Working under the mentorship of Bolun Xu, Assistant Professor of Earth and Environmental Engineering and Gil Zussman, Kenneth Brayer Professor of Electrical Engineering and Chair of the Department of Electrical Engineering, Yi leads a number of projects that address the complex dynamics of modern power infrastructure. His research tackles foundational questions: How can we balance supply and demand in a power grid increasingly powered by intermittent sources like solar and wind? How can AI support real-time energy decisions while respecting the physical constraints and trade-offs inherent to the grid?
“AI enables more accurate forecasting and more responsive control,” Yi explains. “But current models often ignore physical limitations or strategic decision-making complexity.” To address this, Yi has been developing a unique hybrid approach that explicitly incorporates physical constraints – such as battery capacity limits and system reliability thresholds – into AI energy decision-making processes. By embedding physics into AI-based decision-making, Yi’s work advances a new generation of intelligent systems that are both data-driven and physically grounded.

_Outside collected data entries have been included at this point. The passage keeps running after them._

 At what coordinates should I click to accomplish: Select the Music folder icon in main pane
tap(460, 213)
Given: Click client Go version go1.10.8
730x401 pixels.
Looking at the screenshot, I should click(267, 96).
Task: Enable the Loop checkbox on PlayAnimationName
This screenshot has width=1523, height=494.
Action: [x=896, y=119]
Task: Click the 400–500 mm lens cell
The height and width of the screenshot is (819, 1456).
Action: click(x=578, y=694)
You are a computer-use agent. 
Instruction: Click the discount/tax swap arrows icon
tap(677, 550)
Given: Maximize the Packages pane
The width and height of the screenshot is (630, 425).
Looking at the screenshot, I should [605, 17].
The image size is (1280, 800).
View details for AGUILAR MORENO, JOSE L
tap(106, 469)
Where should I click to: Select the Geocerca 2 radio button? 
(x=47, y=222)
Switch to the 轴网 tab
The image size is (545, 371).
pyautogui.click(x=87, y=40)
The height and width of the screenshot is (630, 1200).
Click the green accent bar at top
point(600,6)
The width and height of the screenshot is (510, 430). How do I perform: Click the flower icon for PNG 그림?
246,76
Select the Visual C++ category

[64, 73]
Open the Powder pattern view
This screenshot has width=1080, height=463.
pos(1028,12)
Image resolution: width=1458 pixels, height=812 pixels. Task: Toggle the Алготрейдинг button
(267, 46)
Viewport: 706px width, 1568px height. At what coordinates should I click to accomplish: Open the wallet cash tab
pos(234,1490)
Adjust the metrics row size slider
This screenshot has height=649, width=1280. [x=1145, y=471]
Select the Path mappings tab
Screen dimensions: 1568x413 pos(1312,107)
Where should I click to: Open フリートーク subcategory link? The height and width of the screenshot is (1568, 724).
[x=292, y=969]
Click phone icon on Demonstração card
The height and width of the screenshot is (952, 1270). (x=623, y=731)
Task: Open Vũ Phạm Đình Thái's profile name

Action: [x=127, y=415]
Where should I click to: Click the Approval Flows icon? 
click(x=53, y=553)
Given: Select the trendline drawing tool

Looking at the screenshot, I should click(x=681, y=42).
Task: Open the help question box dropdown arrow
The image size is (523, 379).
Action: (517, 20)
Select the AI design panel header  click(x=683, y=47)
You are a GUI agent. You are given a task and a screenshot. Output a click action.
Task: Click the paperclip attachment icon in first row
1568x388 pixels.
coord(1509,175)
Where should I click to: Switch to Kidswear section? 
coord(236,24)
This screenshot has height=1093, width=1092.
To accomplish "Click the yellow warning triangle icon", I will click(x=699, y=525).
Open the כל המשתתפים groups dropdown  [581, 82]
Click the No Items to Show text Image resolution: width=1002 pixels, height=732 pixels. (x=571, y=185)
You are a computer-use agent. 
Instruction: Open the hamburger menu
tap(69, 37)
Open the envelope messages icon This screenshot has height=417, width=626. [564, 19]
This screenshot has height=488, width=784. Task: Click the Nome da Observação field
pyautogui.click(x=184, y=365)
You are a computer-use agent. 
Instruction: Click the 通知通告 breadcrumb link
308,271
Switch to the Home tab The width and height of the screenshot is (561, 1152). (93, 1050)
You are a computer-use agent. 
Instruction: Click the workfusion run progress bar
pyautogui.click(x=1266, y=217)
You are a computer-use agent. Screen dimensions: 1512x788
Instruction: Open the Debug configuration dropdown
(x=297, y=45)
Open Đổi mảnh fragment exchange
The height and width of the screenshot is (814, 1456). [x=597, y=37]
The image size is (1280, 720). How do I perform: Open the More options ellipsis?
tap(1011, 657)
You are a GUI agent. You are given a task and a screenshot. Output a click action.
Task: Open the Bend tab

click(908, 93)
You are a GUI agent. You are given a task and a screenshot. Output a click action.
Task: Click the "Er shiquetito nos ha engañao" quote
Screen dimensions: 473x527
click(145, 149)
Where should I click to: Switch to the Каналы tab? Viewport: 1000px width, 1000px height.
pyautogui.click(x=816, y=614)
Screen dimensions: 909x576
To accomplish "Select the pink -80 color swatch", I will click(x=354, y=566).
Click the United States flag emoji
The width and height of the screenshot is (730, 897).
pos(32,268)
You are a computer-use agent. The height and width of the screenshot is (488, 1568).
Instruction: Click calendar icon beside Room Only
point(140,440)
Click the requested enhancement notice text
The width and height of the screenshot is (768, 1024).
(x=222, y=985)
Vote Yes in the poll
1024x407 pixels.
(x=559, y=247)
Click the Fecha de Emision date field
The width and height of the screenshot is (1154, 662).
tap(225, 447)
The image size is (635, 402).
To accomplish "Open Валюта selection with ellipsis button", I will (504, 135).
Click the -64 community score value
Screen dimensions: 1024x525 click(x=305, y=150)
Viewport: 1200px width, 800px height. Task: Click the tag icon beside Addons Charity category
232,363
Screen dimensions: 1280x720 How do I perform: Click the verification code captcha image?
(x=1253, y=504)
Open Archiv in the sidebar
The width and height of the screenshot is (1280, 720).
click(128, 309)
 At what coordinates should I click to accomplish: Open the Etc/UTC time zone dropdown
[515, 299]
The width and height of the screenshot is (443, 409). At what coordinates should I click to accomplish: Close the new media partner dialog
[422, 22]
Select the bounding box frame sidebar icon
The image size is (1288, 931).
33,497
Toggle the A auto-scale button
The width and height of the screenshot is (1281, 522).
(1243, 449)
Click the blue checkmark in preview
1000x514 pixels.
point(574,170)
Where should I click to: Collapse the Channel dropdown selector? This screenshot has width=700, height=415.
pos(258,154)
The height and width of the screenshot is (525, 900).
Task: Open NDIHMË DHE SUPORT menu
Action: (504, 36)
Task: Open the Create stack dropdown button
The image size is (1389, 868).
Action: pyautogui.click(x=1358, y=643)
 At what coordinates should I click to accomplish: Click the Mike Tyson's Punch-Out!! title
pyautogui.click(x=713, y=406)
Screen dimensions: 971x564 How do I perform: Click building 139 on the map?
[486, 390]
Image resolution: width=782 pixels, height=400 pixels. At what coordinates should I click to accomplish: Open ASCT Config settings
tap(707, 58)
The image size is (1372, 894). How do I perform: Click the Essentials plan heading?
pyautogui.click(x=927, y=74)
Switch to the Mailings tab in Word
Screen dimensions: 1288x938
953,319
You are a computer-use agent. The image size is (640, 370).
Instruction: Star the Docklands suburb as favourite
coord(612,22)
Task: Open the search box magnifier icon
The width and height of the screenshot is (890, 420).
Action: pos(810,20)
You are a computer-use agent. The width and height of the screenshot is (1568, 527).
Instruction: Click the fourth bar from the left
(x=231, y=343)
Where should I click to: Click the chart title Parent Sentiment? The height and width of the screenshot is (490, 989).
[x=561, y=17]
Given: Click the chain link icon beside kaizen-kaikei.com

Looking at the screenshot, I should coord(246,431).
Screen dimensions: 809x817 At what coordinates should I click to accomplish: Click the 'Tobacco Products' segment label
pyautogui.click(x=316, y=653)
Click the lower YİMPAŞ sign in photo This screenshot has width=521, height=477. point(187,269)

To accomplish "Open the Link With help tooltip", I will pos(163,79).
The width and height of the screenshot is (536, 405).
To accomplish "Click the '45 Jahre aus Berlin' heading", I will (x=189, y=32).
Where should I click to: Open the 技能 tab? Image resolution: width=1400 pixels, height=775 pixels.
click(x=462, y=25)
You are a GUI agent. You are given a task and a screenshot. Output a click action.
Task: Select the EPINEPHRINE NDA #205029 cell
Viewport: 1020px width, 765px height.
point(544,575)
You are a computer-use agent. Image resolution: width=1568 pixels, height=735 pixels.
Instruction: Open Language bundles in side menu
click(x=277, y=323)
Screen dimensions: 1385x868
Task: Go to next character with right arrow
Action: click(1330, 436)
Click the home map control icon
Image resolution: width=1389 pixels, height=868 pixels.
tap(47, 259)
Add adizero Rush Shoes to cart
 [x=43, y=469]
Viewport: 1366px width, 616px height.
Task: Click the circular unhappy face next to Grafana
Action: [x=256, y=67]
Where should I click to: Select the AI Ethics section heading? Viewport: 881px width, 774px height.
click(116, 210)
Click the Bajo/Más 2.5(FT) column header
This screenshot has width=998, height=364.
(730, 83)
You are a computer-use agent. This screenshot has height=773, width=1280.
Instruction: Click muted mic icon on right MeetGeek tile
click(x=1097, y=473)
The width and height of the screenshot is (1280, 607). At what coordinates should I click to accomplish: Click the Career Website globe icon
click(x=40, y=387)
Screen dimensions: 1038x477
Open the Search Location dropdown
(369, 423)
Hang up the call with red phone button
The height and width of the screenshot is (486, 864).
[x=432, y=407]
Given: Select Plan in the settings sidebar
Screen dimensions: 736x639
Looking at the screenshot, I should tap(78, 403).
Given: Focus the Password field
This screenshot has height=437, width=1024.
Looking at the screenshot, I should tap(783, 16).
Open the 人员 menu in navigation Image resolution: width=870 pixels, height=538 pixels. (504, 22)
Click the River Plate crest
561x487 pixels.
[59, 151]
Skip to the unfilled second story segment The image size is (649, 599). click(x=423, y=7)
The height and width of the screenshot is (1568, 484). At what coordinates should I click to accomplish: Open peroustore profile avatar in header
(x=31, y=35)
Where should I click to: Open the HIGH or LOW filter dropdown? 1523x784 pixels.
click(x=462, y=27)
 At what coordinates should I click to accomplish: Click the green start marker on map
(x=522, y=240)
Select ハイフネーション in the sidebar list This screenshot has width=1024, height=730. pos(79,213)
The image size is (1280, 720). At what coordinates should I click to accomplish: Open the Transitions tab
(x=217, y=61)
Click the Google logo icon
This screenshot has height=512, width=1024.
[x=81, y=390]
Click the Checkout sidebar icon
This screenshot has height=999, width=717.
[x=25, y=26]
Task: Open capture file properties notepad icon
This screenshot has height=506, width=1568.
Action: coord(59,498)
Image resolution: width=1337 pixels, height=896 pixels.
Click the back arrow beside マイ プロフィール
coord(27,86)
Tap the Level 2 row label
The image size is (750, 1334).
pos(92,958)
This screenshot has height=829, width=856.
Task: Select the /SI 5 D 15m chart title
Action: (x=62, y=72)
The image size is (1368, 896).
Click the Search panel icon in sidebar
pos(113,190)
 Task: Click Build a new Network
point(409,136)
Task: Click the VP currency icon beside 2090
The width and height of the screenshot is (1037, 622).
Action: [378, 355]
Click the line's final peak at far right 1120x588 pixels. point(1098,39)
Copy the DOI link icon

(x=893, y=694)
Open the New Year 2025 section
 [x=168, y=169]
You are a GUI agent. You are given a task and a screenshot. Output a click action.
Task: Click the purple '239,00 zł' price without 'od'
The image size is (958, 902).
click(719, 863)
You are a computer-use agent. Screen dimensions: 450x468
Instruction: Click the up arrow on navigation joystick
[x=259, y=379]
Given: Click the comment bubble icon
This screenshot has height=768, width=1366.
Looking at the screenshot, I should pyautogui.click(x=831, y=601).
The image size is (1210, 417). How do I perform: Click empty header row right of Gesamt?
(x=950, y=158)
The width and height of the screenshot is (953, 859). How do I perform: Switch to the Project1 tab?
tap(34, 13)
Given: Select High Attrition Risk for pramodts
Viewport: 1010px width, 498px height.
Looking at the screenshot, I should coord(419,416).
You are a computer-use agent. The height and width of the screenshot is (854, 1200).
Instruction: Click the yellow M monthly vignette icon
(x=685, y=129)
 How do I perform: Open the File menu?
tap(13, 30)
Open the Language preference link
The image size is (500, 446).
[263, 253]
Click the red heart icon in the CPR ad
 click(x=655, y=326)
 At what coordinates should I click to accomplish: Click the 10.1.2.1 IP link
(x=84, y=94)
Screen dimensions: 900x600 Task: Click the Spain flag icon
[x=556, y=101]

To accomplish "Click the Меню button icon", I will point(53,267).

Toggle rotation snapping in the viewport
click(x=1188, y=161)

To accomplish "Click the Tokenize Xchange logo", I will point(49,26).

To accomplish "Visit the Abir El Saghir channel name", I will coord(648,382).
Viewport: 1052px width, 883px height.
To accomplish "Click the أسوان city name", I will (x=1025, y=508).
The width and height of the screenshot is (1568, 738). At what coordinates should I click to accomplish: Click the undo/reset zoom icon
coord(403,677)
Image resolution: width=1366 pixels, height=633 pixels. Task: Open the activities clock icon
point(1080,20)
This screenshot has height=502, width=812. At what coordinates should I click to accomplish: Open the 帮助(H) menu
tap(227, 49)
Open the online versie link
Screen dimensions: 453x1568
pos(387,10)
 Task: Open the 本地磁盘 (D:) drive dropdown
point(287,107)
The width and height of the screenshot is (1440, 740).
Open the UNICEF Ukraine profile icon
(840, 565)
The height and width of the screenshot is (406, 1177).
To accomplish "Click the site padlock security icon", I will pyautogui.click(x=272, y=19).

Yi’s recent work exemplifies this vision. In a forthcoming paper for IEEE Transactions on Smart Grid, Yi and his collaborators present a hybrid AI framework that embeds the physics of energy storage into predictive modeling pipelines. The team applied their method to two real-world scenarios: optimizing battery arbitrage in real-time energy markets, and forecasting the behavior of energy storage systems under dynamic price signals. Their results – based on real market data – showed substantial performance gains over existing approaches, both in terms of profitability and predictive accuracy.
Such improvements are not only academic. As grid operators and energy storage companies navigate increasingly volatile price environments, they require tools that manage both opportunity and risk. In a study to be presented at the 2025 IEEE Power & Energy Society General Meeting, Yi and his colleagues outline a risk averse approach to energy storage arbitrage that quantifies the uncertainty in price forecasts. Validated using historical New York electricity prices, the approach helps operators maximize profits while avoiding costly errors.
In another real world example, Yi worked with Professor Xu on a project for Red River Clean Energy to forecast electricity prices in Texas’s real time, wholesale ERCOT market. For the project, Yi led a team of PhD and masters students, along with company engineers, to leverage ML for energy storage bidding, processing over 100GB of ERCOT data, and integrating physical constraints into the models for more accurate results.
This integration of data science and operational insight reflects a broader ethos at the Institute: translating foundational research into practical tools that benefit both industry and society. As he looks to the future, Yi remains focused on the intersection of fundamental research and real-world applications. “This is the dream,” he says. “To help build intelligent systems that support a sustainable energy transition – not just in theory, but in practice.”